A Large-Scale Film Style Dataset for Learning Multi-frequency Driven Film Enhancement

A Large-Scale Film Style Dataset for Learning Multi-frequency Driven Film Enhancement

Zinuo Li, Xuhang Chen, Shuqiang Wang, Chi-Man Pun

Proceedings of the Thirty-Second International Joint Conference on Artificial Intelligence
Main Track. Pages 1160-1168. https://doi.org/10.24963/ijcai.2023/129

Film, a classic image style, is culturally significant to the whole photographic industry since it marks the birth of photography. However, film photography is time-consuming and expensive, necessitating a more efficient method for collecting film-style photographs.

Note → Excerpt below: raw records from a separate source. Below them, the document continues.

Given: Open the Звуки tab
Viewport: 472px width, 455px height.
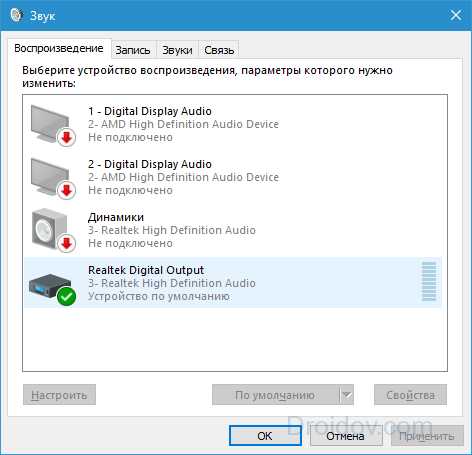Looking at the screenshot, I should tap(177, 50).
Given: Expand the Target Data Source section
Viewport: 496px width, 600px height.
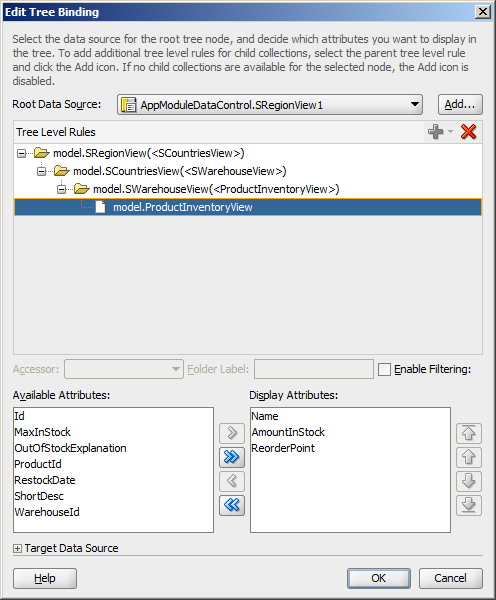Looking at the screenshot, I should coord(17,548).
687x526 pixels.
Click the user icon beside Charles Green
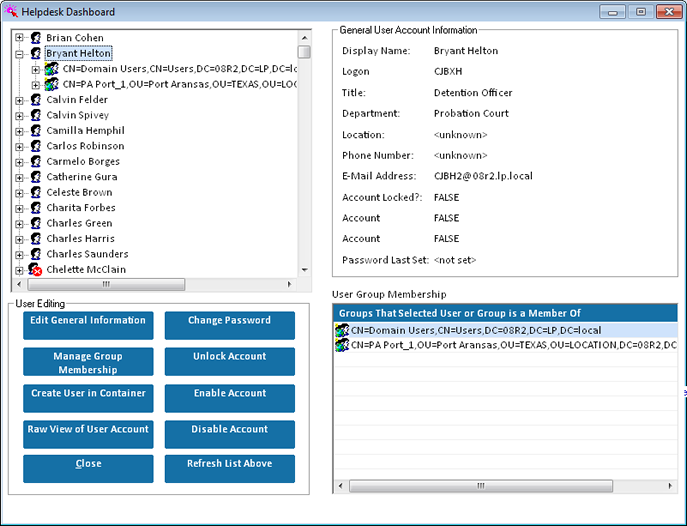36,223
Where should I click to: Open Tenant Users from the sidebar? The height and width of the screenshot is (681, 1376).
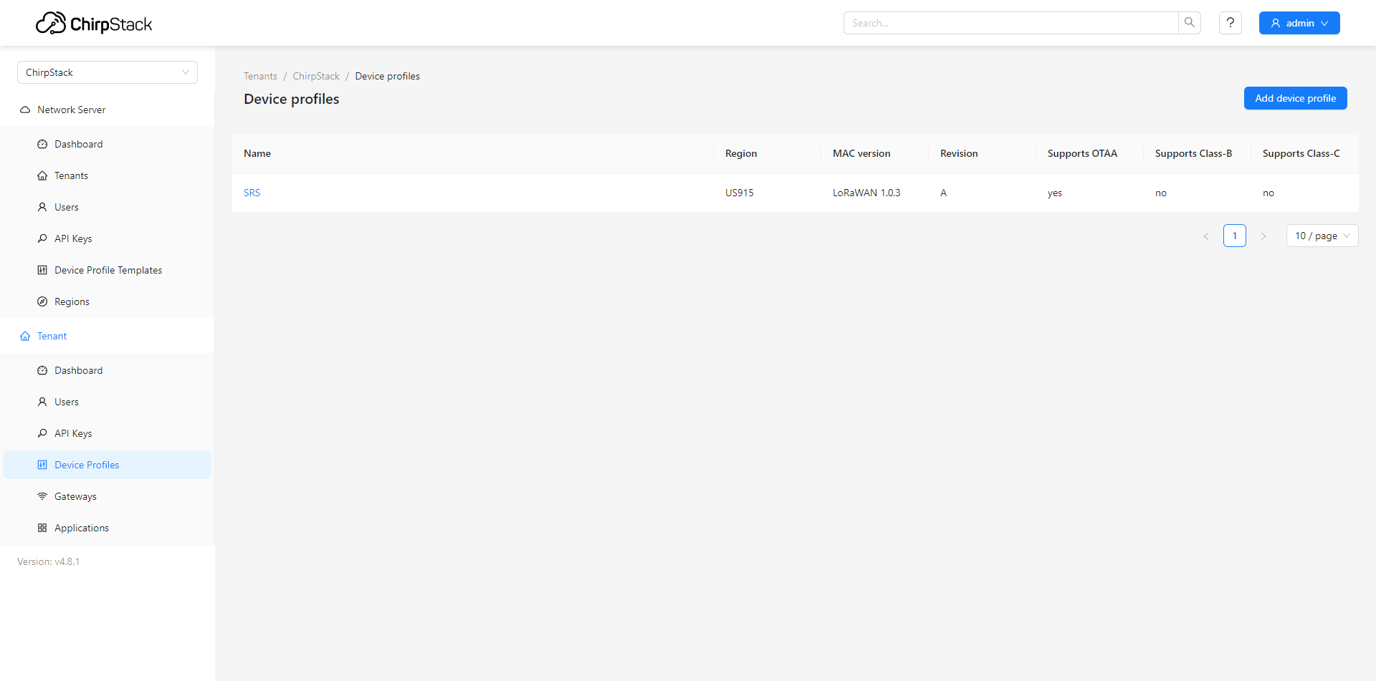(x=67, y=401)
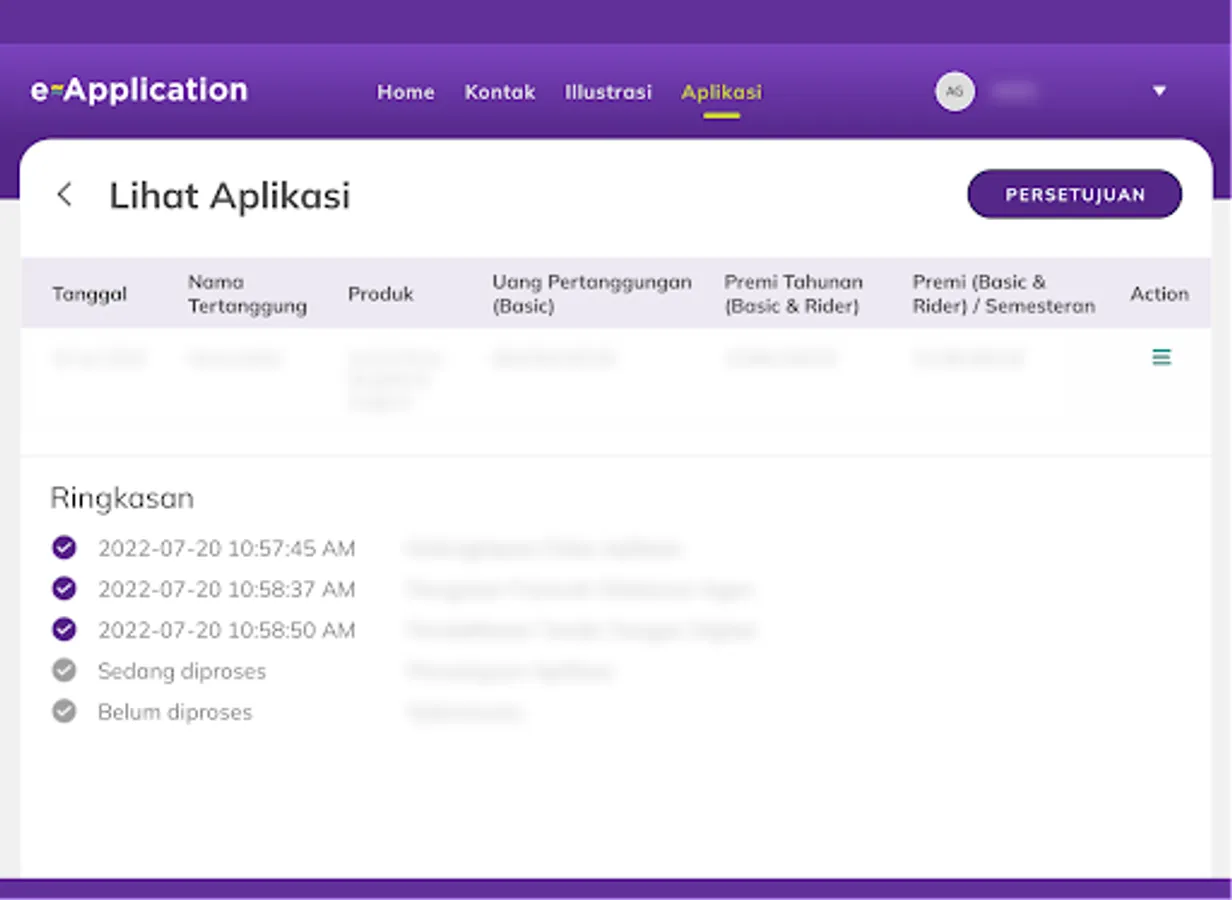Click the Uang Pertanggungan (Basic) header
Image resolution: width=1232 pixels, height=900 pixels.
[x=591, y=294]
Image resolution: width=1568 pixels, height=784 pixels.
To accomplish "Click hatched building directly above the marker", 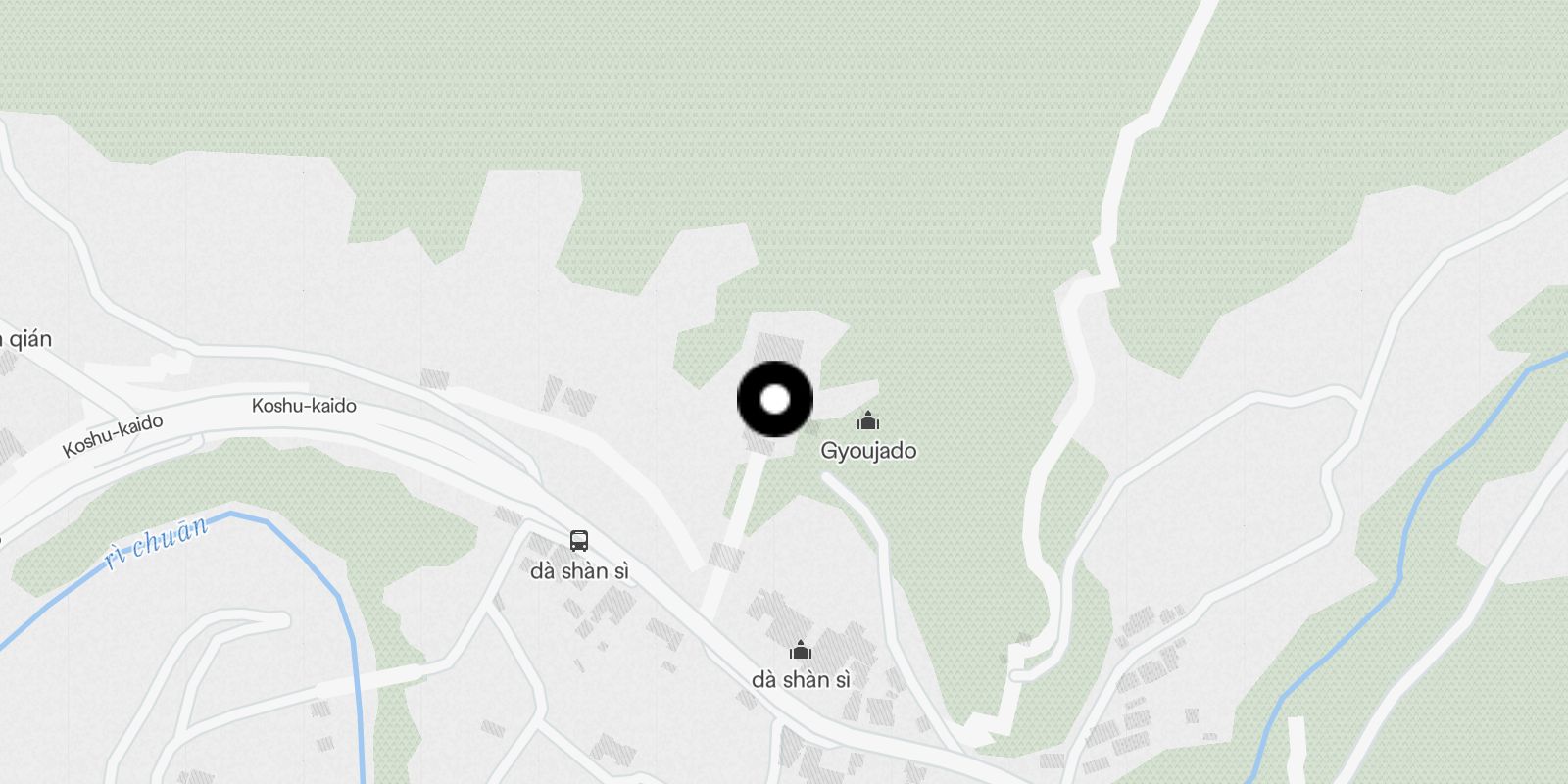I will [x=781, y=348].
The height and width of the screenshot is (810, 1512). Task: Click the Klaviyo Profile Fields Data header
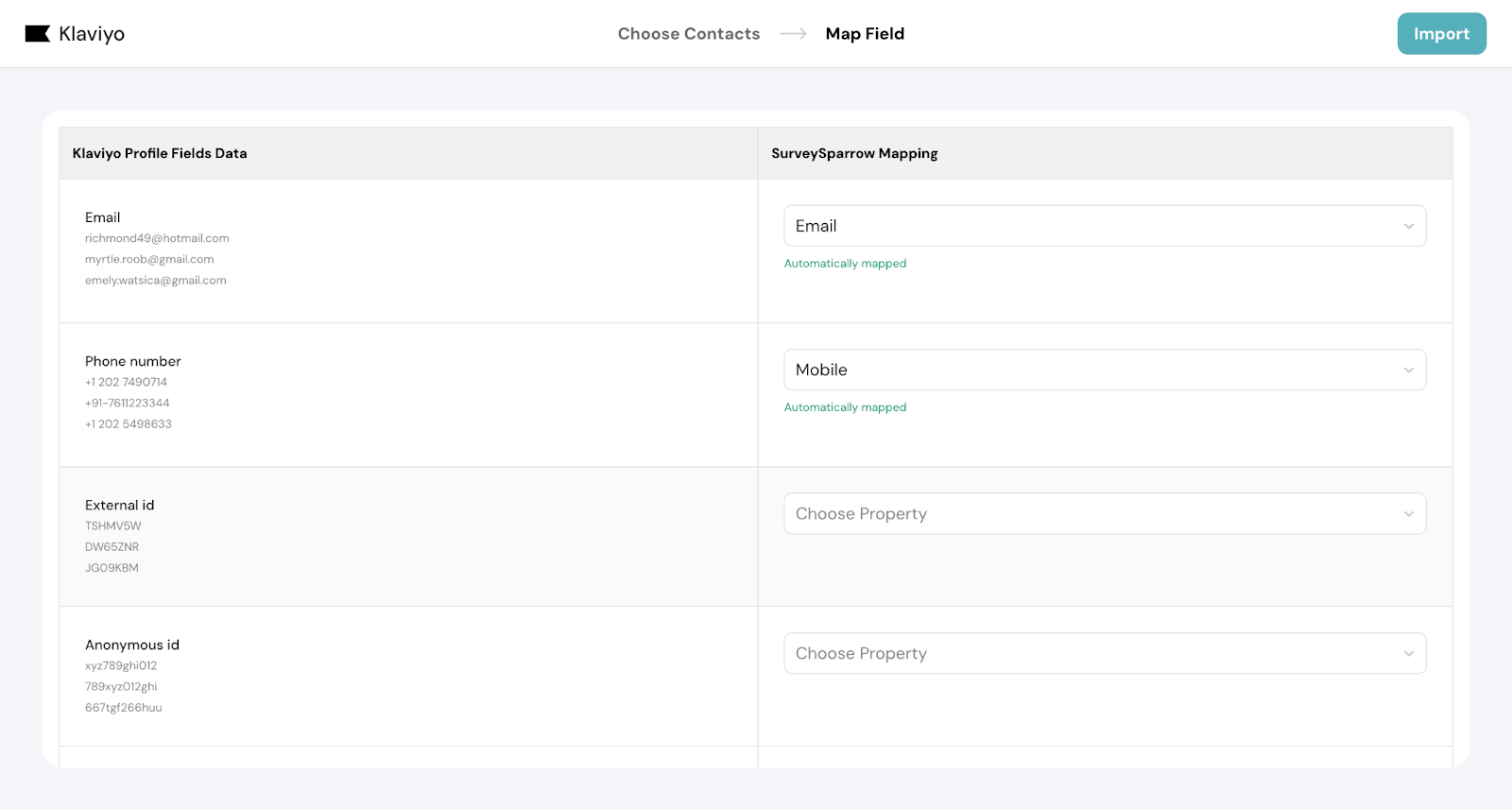160,153
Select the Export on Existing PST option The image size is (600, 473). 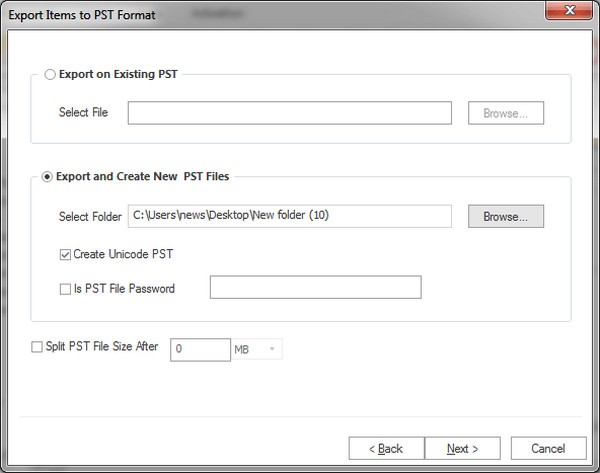click(51, 74)
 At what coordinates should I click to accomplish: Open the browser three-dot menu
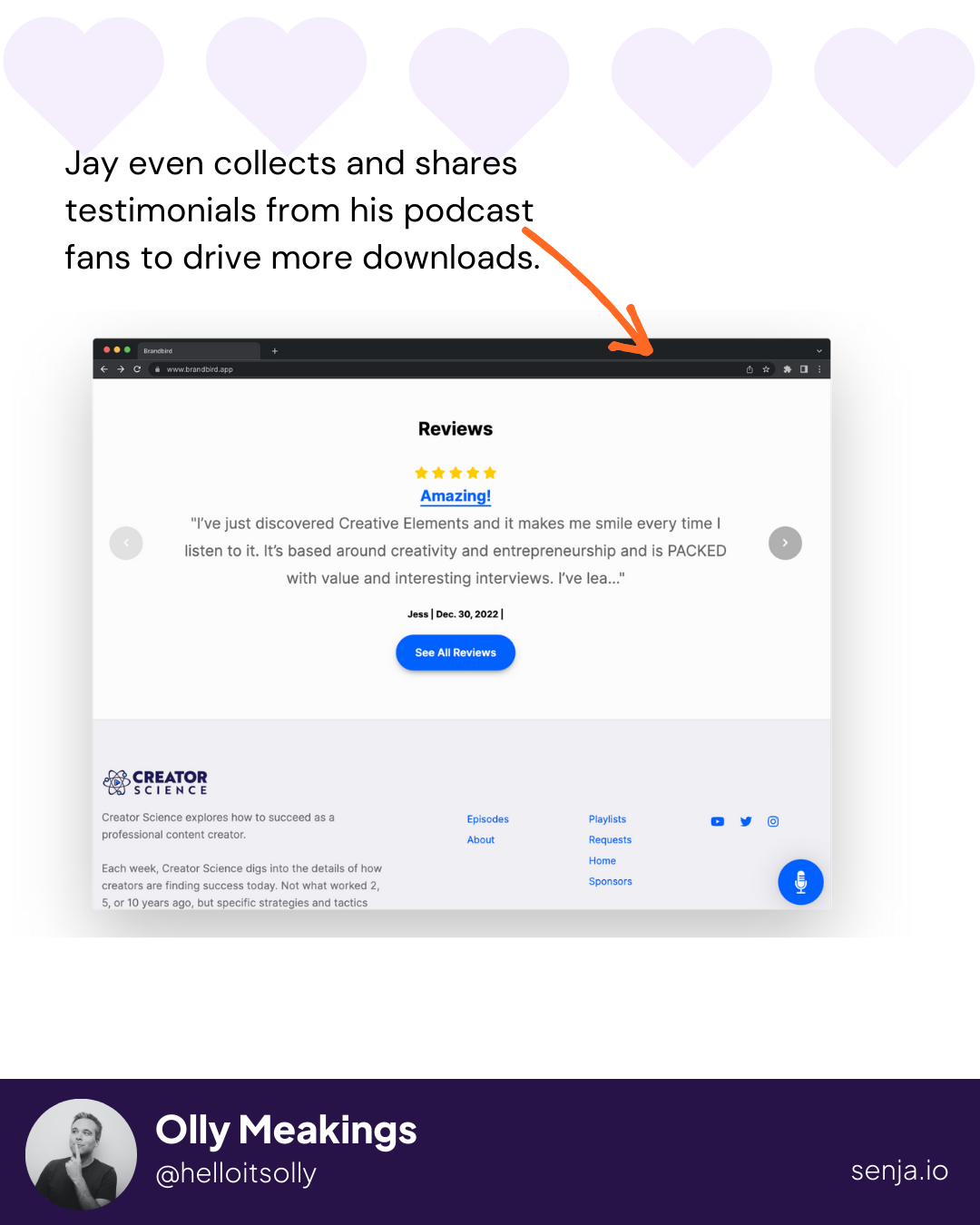tap(819, 369)
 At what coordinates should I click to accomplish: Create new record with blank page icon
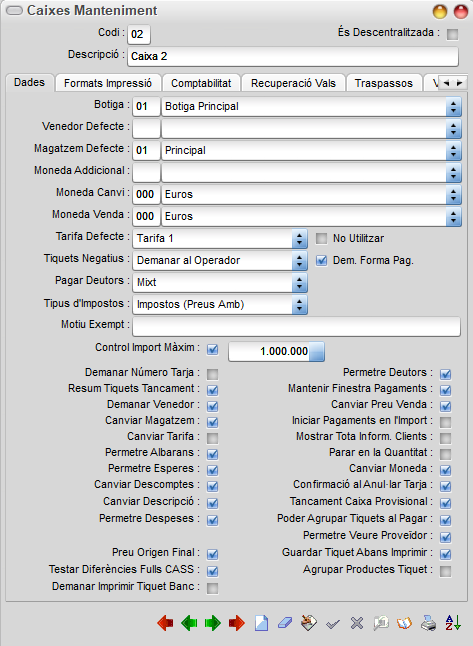(261, 623)
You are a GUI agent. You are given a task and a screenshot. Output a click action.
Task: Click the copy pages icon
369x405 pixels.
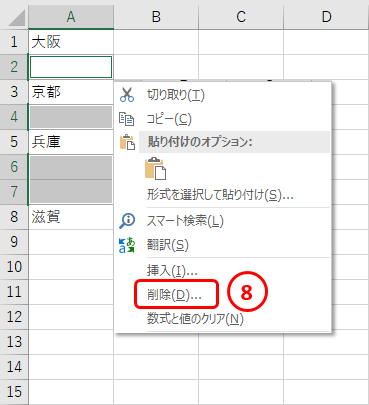click(127, 119)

Numerous datasets that have emerged in the field of image enhancement so far are not film-specific. In order to facilitate film-based image stylization research, we construct FilmSet, a large-scale and high-quality film style dataset. Our dataset includes three different film types and more than 5000 in-the-wild high resolution images. Inspired by the features of FilmSet images, we propose a novel framework called FilmNet based on Laplacian Pyramid for stylizing images across frequency bands and achieving film style outcomes. Experiments reveal that the performance of our model is superior than state-of-the-art techniques. The link of our dataset and code is https://github.com/CXH-Research/FilmNet.
Keywords:
Computer Vision: CV: Computational photography
Computer Vision: CV: Machine learning for vision